Not a single Tea Party pick-up in the House would not have gone to any old Republican this year. In the Senate, the Tea Party managed precisely three: one who had won as soon as he won the Republican primary, another who faced divided opposition, and a third whose supporters mistakenly believed that they were voting for his father; those last will rue the day that they sent Ayn Rand to the Senate.
Meanwhile, Lisa Murkowski will be caucusing with the Republicans, with all that that entails for that caucus. Had Sarah Palin not owed John McCain the biggest favour of her life, then she would have endorsed J D Hayworth, he would have won the closed primary in Arizona, McCain would have gone back to his roots and his record, and the Independent third of Arizona's voters would have put him right where Murkowski is now.
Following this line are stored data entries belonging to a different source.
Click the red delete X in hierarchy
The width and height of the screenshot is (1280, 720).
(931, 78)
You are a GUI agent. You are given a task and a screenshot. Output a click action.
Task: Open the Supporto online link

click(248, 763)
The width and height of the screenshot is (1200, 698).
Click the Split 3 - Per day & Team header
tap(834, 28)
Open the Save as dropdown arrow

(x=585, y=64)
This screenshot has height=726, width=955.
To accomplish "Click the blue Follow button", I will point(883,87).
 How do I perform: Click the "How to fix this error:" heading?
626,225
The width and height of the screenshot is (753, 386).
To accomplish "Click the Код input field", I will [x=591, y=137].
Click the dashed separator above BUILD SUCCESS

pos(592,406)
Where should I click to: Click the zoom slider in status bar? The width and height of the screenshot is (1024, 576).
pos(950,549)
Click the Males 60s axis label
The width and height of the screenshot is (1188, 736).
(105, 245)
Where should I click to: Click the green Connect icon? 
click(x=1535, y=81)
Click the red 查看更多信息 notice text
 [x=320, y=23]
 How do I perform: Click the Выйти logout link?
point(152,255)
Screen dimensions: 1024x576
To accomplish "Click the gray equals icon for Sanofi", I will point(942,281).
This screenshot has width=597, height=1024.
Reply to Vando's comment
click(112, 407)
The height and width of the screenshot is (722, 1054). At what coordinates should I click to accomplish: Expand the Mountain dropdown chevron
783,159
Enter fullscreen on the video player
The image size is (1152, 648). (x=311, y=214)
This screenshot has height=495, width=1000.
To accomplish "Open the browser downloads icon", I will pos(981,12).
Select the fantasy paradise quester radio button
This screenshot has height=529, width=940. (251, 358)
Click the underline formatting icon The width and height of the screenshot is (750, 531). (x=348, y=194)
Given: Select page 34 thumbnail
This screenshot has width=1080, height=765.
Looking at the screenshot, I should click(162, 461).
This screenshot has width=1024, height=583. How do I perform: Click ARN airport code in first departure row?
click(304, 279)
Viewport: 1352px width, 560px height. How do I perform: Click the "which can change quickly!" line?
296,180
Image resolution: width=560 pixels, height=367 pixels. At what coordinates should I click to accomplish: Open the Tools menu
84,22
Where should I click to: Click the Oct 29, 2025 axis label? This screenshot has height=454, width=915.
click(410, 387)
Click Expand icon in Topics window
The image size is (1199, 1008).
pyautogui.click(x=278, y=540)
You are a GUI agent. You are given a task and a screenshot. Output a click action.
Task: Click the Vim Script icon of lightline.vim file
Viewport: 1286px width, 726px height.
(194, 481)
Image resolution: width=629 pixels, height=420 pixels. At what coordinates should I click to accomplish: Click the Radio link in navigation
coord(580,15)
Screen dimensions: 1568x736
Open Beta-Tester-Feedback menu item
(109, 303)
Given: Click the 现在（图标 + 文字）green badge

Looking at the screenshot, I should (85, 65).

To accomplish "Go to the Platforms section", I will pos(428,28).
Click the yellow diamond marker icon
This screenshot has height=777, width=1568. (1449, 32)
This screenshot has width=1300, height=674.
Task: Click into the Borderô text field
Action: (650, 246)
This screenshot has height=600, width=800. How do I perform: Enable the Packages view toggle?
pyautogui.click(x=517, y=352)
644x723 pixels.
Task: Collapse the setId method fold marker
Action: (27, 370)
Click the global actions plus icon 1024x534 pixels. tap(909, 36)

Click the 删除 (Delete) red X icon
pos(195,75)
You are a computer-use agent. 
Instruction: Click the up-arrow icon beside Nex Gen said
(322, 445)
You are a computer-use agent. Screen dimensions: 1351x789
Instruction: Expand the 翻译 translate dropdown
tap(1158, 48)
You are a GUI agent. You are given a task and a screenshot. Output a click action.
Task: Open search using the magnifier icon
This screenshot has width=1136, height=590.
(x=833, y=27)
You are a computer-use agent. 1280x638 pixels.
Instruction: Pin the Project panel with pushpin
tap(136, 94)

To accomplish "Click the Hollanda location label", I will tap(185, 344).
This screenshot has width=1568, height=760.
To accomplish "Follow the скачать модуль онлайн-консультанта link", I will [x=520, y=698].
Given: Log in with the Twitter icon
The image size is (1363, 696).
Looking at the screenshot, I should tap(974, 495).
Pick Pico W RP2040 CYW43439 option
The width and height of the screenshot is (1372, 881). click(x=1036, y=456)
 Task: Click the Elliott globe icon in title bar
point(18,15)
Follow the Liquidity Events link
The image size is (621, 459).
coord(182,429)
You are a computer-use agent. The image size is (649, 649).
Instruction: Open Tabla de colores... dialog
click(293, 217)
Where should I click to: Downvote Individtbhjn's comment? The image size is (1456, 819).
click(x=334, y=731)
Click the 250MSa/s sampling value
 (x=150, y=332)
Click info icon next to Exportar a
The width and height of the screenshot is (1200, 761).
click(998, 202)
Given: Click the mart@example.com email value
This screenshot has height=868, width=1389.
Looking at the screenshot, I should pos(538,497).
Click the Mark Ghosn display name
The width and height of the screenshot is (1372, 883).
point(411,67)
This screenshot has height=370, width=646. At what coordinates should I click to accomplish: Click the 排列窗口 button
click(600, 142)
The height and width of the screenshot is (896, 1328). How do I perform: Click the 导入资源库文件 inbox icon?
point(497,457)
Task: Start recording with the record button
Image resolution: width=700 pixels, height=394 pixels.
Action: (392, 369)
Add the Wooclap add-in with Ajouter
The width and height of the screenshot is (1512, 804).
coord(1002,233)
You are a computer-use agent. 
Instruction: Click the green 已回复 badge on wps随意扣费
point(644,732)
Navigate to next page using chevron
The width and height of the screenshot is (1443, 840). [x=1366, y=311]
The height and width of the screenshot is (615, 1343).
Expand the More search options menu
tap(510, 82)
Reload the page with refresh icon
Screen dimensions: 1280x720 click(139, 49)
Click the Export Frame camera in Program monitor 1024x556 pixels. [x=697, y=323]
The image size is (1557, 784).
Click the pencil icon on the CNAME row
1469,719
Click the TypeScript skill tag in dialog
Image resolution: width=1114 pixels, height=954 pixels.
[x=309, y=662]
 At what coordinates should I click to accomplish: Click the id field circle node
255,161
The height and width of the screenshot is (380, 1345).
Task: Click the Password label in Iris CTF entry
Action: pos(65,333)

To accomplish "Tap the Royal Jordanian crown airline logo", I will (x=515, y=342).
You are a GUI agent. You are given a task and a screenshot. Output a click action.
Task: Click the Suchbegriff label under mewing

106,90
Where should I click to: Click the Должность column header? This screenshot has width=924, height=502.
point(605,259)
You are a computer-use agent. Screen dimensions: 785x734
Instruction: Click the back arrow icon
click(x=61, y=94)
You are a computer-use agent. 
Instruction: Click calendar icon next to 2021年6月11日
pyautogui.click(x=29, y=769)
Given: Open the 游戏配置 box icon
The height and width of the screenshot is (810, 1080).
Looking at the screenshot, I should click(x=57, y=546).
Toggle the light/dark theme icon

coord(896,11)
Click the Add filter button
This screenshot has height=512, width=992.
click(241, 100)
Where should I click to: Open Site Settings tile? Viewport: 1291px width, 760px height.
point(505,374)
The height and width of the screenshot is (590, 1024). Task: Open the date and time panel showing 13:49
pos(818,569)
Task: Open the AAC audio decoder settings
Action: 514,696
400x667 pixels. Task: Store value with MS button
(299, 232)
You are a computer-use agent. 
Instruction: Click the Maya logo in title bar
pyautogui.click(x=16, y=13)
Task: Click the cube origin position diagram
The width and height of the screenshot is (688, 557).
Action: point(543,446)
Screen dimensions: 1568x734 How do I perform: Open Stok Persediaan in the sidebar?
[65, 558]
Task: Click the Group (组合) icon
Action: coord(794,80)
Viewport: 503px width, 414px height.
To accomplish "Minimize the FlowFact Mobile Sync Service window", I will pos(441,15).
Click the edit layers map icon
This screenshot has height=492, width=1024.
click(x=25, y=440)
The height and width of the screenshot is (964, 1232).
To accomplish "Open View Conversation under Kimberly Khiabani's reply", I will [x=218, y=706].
If the Tea Party still exists in 2012, then Olympia Snowe, Dick Lugar, Bob Corker, Orrin Hatch and Jon Kyl will join her as senior Republican caucus members elected as Independents against Tea Partiers. In 2014, Susan Collins and Lindsey Graham, if the latter does not become the first Tea Party victim in the Senate to fail to hold his seat as an Independent despite having attempted to do so. All in all, quite a bloc, and quite a block.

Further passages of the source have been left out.